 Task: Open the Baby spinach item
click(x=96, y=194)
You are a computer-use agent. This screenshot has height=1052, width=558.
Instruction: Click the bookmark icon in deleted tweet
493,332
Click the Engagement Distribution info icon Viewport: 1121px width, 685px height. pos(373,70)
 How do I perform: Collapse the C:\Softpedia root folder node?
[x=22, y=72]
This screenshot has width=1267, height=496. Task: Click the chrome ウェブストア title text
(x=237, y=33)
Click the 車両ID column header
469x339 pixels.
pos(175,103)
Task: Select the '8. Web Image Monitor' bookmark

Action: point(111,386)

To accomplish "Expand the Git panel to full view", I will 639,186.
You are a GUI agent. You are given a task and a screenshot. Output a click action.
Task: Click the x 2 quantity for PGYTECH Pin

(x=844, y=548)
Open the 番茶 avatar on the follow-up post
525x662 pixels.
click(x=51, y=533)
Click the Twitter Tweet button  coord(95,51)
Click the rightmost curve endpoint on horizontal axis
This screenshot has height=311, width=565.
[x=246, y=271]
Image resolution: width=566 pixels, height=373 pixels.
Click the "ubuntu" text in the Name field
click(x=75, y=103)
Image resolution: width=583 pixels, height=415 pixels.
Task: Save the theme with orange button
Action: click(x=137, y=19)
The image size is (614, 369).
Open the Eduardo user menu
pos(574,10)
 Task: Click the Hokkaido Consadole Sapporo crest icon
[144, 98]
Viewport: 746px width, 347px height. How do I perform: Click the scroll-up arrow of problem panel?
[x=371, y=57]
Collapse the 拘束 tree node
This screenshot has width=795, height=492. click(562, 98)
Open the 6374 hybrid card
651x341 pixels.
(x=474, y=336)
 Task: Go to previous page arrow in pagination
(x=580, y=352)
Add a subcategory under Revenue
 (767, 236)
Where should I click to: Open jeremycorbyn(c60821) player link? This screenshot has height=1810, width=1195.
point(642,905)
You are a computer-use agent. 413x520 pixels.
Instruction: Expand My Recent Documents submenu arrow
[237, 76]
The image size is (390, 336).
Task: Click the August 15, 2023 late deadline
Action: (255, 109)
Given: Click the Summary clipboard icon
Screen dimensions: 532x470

......

#### TASK STATEMENT
Give every line of the items above as a Markdown table with the columns "No." and "Line," numbering the rows and skipping blank lines.

#### RESPONSE TO THE EXERCISE
| No. | Line |
|---|---|
| 1 |  Task: Open the Baby spinach item |
| 2 | click(x=96, y=194) |
| 3 | You are a computer-use agent. This screenshot has height=1052, width=558. |
| 4 | Instruction: Click the bookmark icon in deleted tweet |
| 5 | 493,332 |
| 6 | Click the Engagement Distribution info icon Viewport: 1121px width, 685px height. pos(373,70) |
| 7 |  How do I perform: Collapse the C:\Softpedia root folder node? |
| 8 | [x=22, y=72] |
| 9 | This screenshot has width=1267, height=496. Task: Click the chrome ウェブストア title text |
| 10 | (x=237, y=33) |
| 11 | Click the 車両ID column header |
| 12 | 469x339 pixels. |
| 13 | pos(175,103) |
| 14 | Task: Select the '8. Web Image Monitor' bookmark |
| 15 | Action: point(111,386) |
| 16 | To accomplish "Expand the Git panel to full view", I will 639,186. |
| 17 | You are a GUI agent. You are given a task and a screenshot. Output a click action. |
| 18 | Task: Click the x 2 quantity for PGYTECH Pin |
| 19 | (x=844, y=548) |
| 20 | Open the 番茶 avatar on the follow-up post |
| 21 | 525x662 pixels. |
| 22 | click(x=51, y=533) |
| 23 | Click the Twitter Tweet button  coord(95,51) |
| 24 | Click the rightmost curve endpoint on horizontal axis |
| 25 | This screenshot has height=311, width=565. |
| 26 | [x=246, y=271] |
| 27 | Image resolution: width=566 pixels, height=373 pixels. |
| 28 | Click the "ubuntu" text in the Name field |
| 29 | click(x=75, y=103) |
| 30 | Image resolution: width=583 pixels, height=415 pixels. |
| 31 | Task: Save the theme with orange button |
| 32 | Action: click(x=137, y=19) |
| 33 | The image size is (614, 369). |
| 34 | Open the Eduardo user menu |
| 35 | pos(574,10) |
| 36 |  Task: Click the Hokkaido Consadole Sapporo crest icon |
| 37 | [144, 98] |
| 38 | Viewport: 746px width, 347px height. How do I perform: Click the scroll-up arrow of problem panel? |
| 39 | [x=371, y=57] |
| 40 | Collapse the 拘束 tree node |
| 41 | This screenshot has width=795, height=492. click(562, 98) |
| 42 | Open the 6374 hybrid card |
| 43 | 651x341 pixels. |
| 44 | (x=474, y=336) |
| 45 |  Task: Go to previous page arrow in pagination |
| 46 | (x=580, y=352) |
| 47 | Add a subcategory under Revenue |
| 48 |  (767, 236) |
| 49 | Where should I click to: Open jeremycorbyn(c60821) player link? This screenshot has height=1810, width=1195. |
| 50 | point(642,905) |
| 51 | You are a computer-use agent. 413x520 pixels. |
| 52 | Instruction: Expand My Recent Documents submenu arrow |
| 53 | [237, 76] |
| 54 | The image size is (390, 336). |
| 55 | Task: Click the August 15, 2023 late deadline |
| 56 | Action: (255, 109) |
| 57 | Given: Click the Summary clipboard icon |
| 58 | Screen dimensions: 532x470 |